Files
evil_MoE/docs/spec/20260614_evil_moe_lora_review2.md
T
2026-06-14 09:28:16 +08:00

3.3 KiB

Verdict

Yes, the evil-MoE LoRA plan makes conceptual and experimental sense for vGROUT as a distinct ablatable-modularity experiment. It should not be sold as direct evidence for stronger SGTM/Gradient-Routing absorption. The proposal mostly handles this distinction correctly.

Makes sense because

  • The core mechanism is coherent: seed a hack expert using only hand-authored synthetic pairs/vectors, let sparse MoE routing specialize during GRPO, then causally test by ablating the hack expert.
  • It fits the existing LoRA/AntiPaSTO direction: multiple trainable low-rank paths plus an ablation knob are natural extensions of the current kept/hack adapter structure.
  • The no-cheat line is stated clearly: no live oracle/detector labels in training routing; final oracle only for eval.
  • The proposal correctly notes that MoE evidence supports specialization, balancing, and stability, not absorption directly.
  • The UAT is pointed at the right causal claim: hack-expert-off should reduce held-out hack rate more specifically than matched clean/random expert ablation, without destroying solve rate.

Main risks

  • The hack expert becomes a general coding/LeetCode expert, so ablation lowers hacks only by damaging capability.
  • The router keys off synthetic-pair artifacts rather than hack mechanism: style, length, prompt template, problem family.
  • GRPO reward pressure relearns hack behavior in shared/clean experts if hacks improve reward.
  • Hard top-k forward routing may undermine SGTM-style absorption because unselected experts are absent from the forward pass.
  • Load balancing across clean vs hack could fight the desired asymmetry. If used, balancing should be weak or limited to preventing dead experts.

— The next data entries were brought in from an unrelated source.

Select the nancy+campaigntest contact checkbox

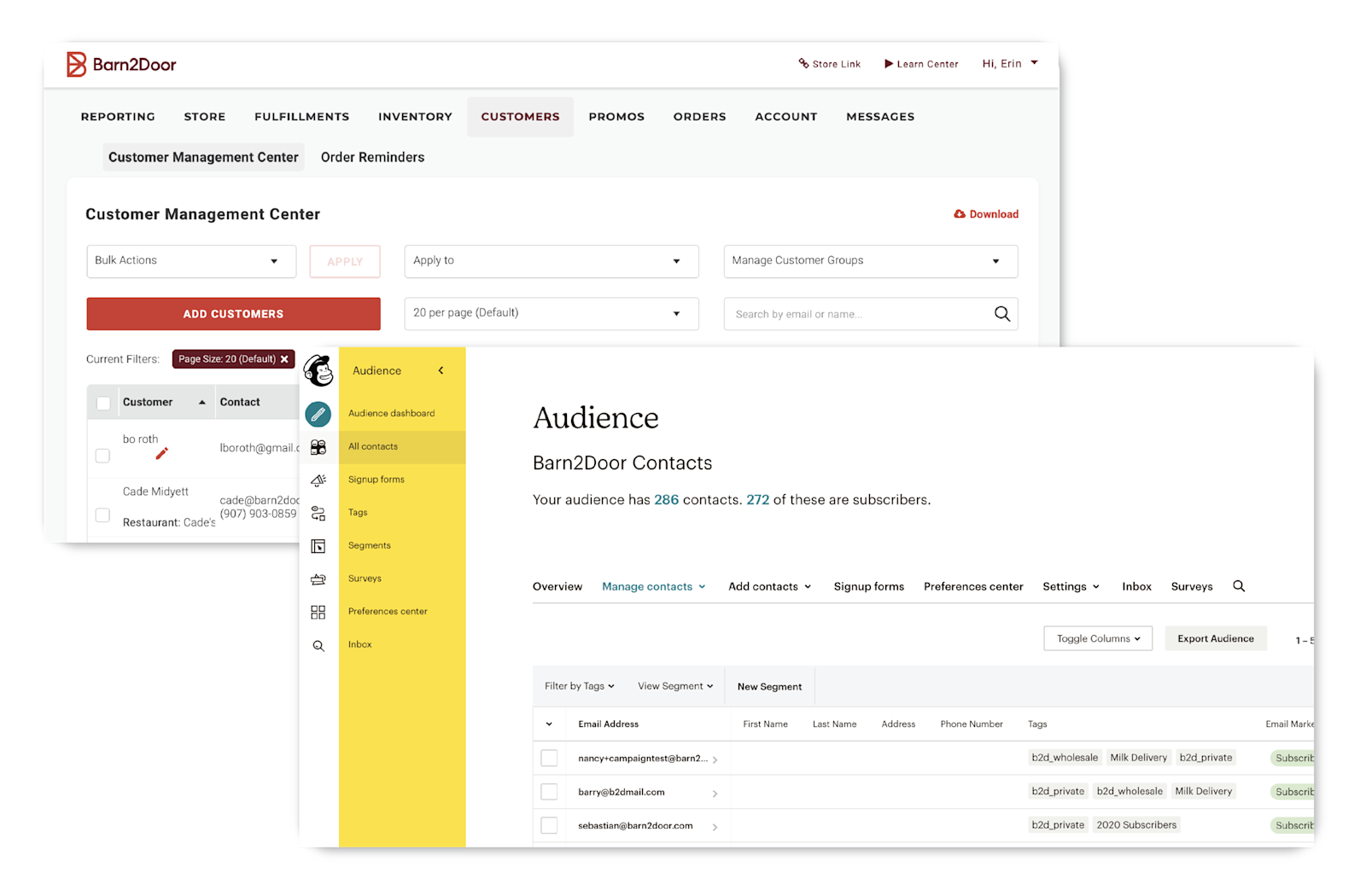[x=549, y=758]
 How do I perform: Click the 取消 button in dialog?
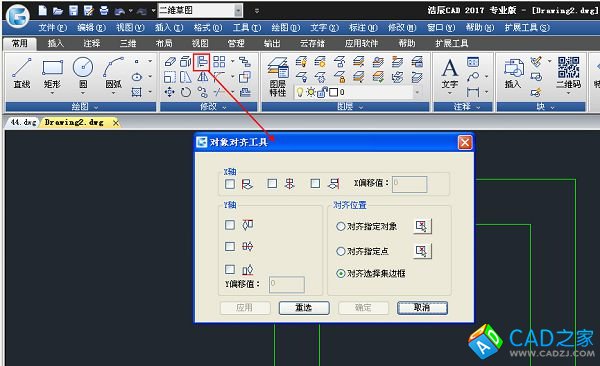click(x=422, y=307)
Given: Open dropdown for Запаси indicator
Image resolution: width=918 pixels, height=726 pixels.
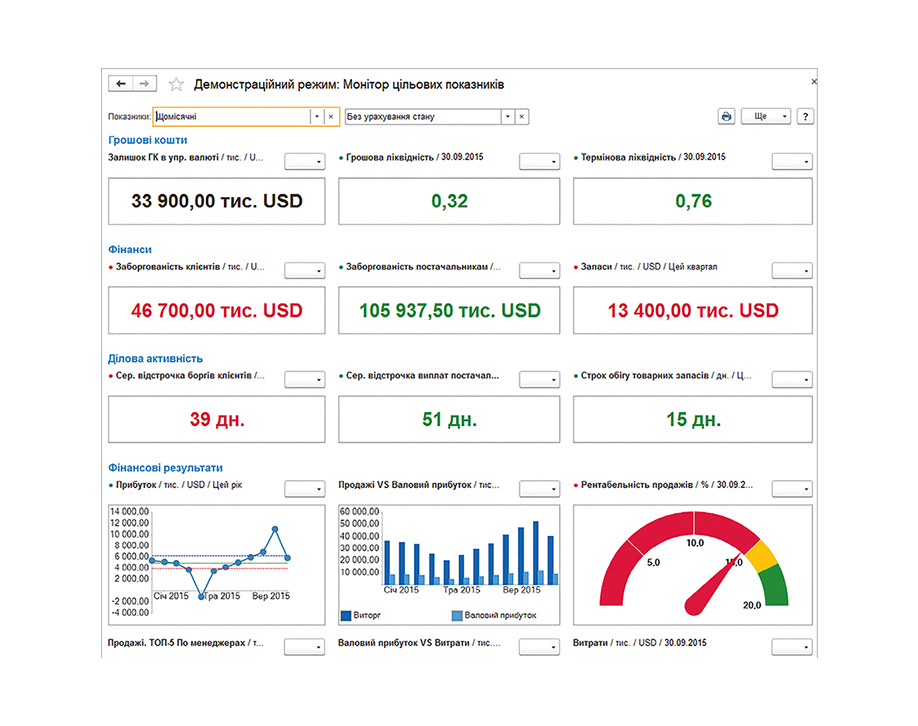Looking at the screenshot, I should [x=792, y=271].
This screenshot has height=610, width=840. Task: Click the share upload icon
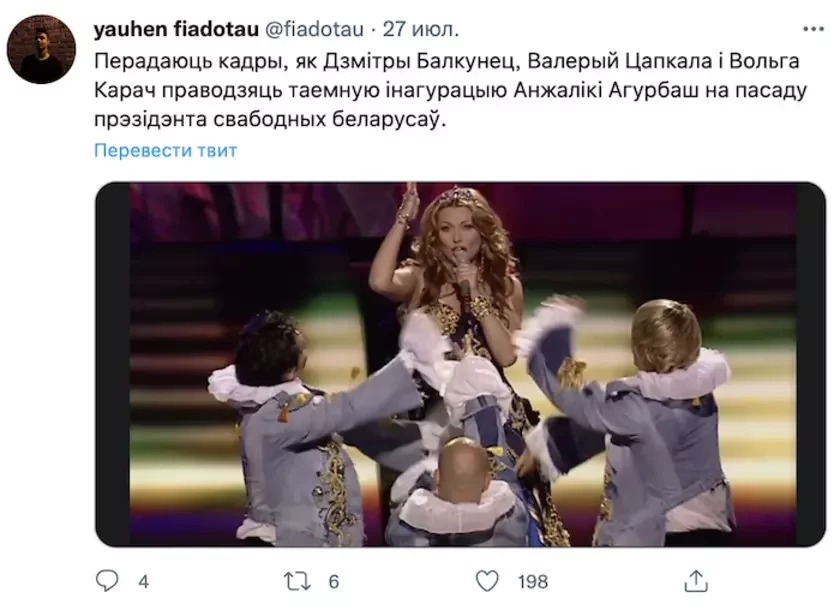[696, 581]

Required edits before implementation

  • Keep the framing strict: call this learned MoE modularization / evil-expert ablation, not a proven absorption booster.
  • Wherever the text says a soft/additive version preserves the absorption condition, soften to "more compatible with absorption". Entmax/top-k can still zero paths.
  • Specify that any learned router score is trained only from synthetic pairs/vectors or unsupervised LM/GRPO gradients, never live hack labels.
  • Define the first implementation scope: Version A hard sparse forward MoE vs Version B soft/additive vs Version C backward-routed. Do not implement all three.
  • Add matched-capacity controls before real runs: hack-expert-off, clean-expert-off, random-expert-off, and all-experts-on.

Suggested first experiment

Start with the simplest falsifiable evil-expert test, not the absorption-compatible variant:

  1. Frozen base model plus LoRA experts: shared, clean, hack.
  2. Router over expert LoRAs at selected layers, top-1 or top-2.
  3. Pin router/expert using only hand-authored synthetic hack-vs-clean pairs or vectors.
  4. GRPO train on normal rollouts with no live detector/oracle labels touching routing.
  5. Eval with final oracle only, comparing all-experts-on vs hack-off vs clean-off vs random-off.
  6. Report solve rate, hack rate, reward, router usage on synthetic clean/hack, live GRPO, and held-out hack modes.

Implementation should proceed only if the proposal is treated as an ablatable behavior-localization experiment. Any phrase implying that MoE specialization evidence is absorption evidence is overclaiming.